Arbeitsauftrag A> Schreiben Sie aus dem Textauszug wortgetreu ab, beginnend mit „Die Forderungen nach“ und fortlaufend bis einschließlich „bedacht worden sind.“.
Arbeitsauftrag B> Wie lässt sich der Textauszug in zwei Sätzen zusammenfassen?
Arbeitsauftrag C> Welche Personen erfahren laut dem Textauszug häufiger „context collapses“ oder „turbulences“ auf Online-Plattformen?

##### Textauszug

Die Forderungen nach Privacy Literacy, nach Datenschutzkompetenzen und technischen Fähigkeiten, sich selbst vor Privatheitsbedrohungen zu schützen, werden typischerweise unhinterfragt aufgenommen und unkritisch weiterverbreitet. Dabei gibt es eine ganze Reihe an Problemen, welche bislang kaum bedacht worden sind.
Erstens besteht das Problem, dass es massive soziale Ungleichheiten gibt hinschtlich der Fähigkeiten zur Selbstbildung in Privatheitsfragen. Durch Studien kann gezeigt werden, dass Personen mit einem niedrigen sozioökonomischen Status häufiger „context collapses“ oder „turbulences“ auf Online-Plattformen erfahren und sie am ehesten gefährdet sind, dass ihre eigene Privatheit durch wirtschaftliche oder staatliche Institutionen verletzt wird. Gleichzeitig sind genau diese Personen am wenigsten „privacy literate“. Umgekehrt erfahren diejenigen Personen, welche sich am ehesten Privacy Literacy aneignen können, aufgrund ihres eher hohen sozioökonomischen Status auch eher geringere institutionelle Privatheitsverletzungen. Privacy Literacy kann also angesichts starker sozialer Ungleichverteilungen hinsichtlich von Bildungschancen nicht als allgemeine „Lösung“ gesehen werden.

##########
##### Datensätze

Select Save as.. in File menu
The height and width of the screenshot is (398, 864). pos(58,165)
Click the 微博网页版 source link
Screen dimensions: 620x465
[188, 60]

##########
##### Datensätze

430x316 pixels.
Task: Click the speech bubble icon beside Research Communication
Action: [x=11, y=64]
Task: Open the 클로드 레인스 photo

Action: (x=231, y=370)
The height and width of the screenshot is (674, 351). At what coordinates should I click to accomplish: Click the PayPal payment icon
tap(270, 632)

##########

Aufgabenlösung A>
Die Forderungen nach Privacy Literacy, nach Datenschutzkompetenzen und technischen Fähigkeiten, sich selbst vor Privatheitsbedrohungen zu schützen, werden typischerweise unhinterfragt aufgenommen und unkritisch weiterverbreitet. Dabei gibt es eine ganze Reihe an Problemen, welche bislang kaum bedacht worden sind.

Aufgabenlösung B> Die Forderungen nach Privacy Literacy werden meist unhinterfragt übernommen und weiterverbreitet, obwohl damit eine Reihe kaum bedachter Probleme verbunden ist. Personen mit niedrigem sozioökonomischem Status sind am ehesten durch Privatheitsverletzungen gefährdet und zugleich am wenigsten „privacy literate“, sodass Privacy Literacy angesichts ungleich verteilter Bildungschancen nicht als allgemeine „Lösung“ gelten kann.

Aufgabenlösung C> Personen mit einem niedrigen sozioökonomischen Status.